You must have heard “ek taar” and “do taar ki chasni” in context of making Indian sweets. I use to get intimidated by these culinary jargon’s. Now I know it simply means no of strings you get during the finger-test. 🙂

Make the sugar syrup (chaasni) and keep aside. The sugar syrup should be at room temperature while putting gulab-jamuns into it. If the syrup is hot gulab-jamuns will burst.

Also, sugar will thicken a bit on cooling. So, it’s advisable to make it before-hand you will get exact idea on cooling and no chance of any doubt. If on cooling you find syrup too runny put it again on flame and if it’s too thick on cooling just add little water and heat a little. See it’s so easy! 🙂

  • Add few strands of saffron, cardamom powder and rose extract in this syrup and keep aside.

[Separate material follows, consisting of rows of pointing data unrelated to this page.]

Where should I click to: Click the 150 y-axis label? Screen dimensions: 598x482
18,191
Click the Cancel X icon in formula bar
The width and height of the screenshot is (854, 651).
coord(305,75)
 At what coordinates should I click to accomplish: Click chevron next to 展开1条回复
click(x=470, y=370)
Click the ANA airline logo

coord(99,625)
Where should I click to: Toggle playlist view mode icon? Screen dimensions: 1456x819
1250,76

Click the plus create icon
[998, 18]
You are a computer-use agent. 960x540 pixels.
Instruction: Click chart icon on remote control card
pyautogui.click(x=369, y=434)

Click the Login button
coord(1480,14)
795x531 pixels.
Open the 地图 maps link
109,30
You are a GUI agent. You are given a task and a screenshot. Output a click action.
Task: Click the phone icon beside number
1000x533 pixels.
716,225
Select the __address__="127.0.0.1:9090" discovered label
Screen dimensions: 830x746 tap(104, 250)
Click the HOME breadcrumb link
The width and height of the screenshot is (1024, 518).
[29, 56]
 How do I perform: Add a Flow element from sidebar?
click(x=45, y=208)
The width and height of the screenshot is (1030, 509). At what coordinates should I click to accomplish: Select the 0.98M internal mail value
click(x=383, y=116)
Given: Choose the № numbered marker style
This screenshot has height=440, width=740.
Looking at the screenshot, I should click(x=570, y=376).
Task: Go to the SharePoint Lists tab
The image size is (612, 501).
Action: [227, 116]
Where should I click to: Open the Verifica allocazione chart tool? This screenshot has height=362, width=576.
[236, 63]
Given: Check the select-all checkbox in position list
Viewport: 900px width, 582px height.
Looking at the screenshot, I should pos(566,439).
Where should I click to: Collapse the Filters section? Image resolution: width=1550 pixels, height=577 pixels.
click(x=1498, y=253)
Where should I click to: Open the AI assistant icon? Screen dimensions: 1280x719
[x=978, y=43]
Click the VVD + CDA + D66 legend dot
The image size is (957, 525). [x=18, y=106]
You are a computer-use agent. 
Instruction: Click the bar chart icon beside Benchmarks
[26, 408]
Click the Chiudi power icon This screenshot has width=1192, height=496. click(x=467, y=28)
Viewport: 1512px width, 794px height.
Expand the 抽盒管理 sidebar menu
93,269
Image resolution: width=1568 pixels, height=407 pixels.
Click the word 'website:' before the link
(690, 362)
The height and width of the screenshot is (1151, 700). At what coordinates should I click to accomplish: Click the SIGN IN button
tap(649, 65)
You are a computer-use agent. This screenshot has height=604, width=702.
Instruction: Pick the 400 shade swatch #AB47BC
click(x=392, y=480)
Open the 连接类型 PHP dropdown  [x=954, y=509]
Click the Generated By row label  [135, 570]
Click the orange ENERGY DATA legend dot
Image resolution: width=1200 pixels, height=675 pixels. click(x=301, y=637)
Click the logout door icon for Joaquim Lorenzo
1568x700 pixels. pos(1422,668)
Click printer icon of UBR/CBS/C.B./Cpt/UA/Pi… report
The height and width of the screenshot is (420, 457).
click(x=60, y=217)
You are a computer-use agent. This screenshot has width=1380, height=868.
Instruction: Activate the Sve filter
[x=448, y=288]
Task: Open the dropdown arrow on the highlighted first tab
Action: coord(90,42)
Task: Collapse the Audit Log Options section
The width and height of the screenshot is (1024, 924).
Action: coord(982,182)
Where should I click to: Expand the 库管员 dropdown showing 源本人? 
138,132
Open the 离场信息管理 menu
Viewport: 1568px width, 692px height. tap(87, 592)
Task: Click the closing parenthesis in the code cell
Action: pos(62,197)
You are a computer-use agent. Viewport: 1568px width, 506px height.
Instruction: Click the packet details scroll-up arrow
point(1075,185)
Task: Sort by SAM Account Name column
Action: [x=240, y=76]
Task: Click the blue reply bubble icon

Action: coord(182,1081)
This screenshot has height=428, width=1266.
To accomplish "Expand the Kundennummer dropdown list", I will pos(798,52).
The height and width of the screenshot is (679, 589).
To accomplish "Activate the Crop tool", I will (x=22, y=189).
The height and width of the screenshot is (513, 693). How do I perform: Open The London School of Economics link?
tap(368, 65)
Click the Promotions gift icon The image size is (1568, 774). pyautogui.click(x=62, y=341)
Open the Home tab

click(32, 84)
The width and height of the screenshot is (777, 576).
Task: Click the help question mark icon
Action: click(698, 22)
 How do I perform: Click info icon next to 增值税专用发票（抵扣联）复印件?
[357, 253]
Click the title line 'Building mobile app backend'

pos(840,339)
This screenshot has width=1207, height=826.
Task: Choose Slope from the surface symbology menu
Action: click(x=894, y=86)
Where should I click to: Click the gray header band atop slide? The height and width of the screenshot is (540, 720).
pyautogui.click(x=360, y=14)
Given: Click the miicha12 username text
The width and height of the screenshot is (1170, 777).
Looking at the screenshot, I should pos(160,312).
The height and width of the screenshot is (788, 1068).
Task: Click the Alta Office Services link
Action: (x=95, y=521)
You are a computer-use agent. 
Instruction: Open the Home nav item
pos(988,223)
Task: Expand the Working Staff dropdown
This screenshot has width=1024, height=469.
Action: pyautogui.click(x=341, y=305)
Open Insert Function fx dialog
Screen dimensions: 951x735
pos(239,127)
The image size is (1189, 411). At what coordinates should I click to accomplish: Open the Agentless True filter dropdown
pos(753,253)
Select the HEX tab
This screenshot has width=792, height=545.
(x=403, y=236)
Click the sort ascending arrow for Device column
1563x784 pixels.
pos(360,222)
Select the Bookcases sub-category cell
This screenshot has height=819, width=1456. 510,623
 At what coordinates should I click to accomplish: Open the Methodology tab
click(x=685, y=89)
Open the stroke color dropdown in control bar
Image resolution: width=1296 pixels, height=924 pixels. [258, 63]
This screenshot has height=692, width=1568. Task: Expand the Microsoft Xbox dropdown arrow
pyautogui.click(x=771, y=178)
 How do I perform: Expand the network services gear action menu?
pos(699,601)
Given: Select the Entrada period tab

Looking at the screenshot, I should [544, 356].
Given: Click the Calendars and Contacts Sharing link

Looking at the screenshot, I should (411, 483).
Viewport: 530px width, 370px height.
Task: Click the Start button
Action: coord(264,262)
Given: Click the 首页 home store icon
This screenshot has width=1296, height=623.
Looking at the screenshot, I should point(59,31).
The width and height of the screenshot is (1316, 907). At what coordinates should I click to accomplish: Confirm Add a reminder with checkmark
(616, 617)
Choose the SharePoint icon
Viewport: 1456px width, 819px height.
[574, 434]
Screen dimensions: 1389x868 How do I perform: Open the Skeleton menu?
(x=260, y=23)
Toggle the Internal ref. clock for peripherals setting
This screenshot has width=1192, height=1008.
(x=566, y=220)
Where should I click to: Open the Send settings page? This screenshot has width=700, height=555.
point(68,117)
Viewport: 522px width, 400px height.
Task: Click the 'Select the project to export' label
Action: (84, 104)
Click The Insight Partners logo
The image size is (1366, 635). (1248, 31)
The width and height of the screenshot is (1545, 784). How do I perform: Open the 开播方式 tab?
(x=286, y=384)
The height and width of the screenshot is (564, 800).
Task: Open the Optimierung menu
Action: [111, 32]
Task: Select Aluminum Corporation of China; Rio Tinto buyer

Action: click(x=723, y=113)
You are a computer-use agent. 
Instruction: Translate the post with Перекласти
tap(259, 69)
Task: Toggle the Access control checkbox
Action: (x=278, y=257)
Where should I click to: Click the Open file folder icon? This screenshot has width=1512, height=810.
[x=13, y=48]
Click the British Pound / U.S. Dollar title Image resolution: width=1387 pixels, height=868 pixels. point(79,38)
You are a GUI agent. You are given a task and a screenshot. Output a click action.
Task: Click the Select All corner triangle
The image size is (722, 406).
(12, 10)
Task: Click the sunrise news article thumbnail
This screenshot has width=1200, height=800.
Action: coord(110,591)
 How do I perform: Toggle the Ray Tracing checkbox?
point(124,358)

Procedure of Gulab jamuns:

  • If the mawa is kept in fridge keep it out for 30 minutes. It will return to room temperature and become soft.
  • Take paneer and mawa in a big plate and mix with hand. After rubbing pass the mixture through the grater. This will further remove any lumps if any and give smooth mixture.
gulab jamun grate the mixture
After grating the mixture
  • Add all purpose flour, baking soda and mix thoroughly. You will notice mixture leaving ghee and your palms will be greasy. The mixture should be soft enough to bind into balls, there shouldn’t be any cracks. If there are any cracks balls will break while frying.
  • If it’s difficult to bind into balls without visible cracks, it means mixture is dry. Sprinkle few drops of milk and then try to bind. You can choose either round or cylindrical shape. Keep the size small as it will double up when soaked in sugar syrup.
gulab jamun shape the dough
shape the dough
  • Before shaping all the balls let them pass through the frying test. To do the frying test, drop two three small balls into hot oil. See if balls are maintaining their shape and are not bursting. If they pass the test then fry other balls too.
  • Just in case if the balls are bursting, sprinkle few drops of milk and mix properly.  Shape the balls and fry them on low flame till they turn golden brown.
  • Carefully fry all the gulab-jamuns in small batches say five at a time. These gulab-jamuns are soft so frying in small batches reduces their chances of breaking.
  • Dip the gulab-jamuns in sugar syrup. Cover the vessel with a plate and let the gulab-jamun soak the syrup for 2 hours before serving. You will notice the size of gulab jamuns have increased.
gulab jamun in sugar syrup
gulab-jamuns soaked in sugar syrup
  • Garnish with few almond, pistachios pieces before serving. Can be served warm or at room temperature.


Which other Indian sweets come to your mind while reading this post? What do think what else can be made using residue mawa?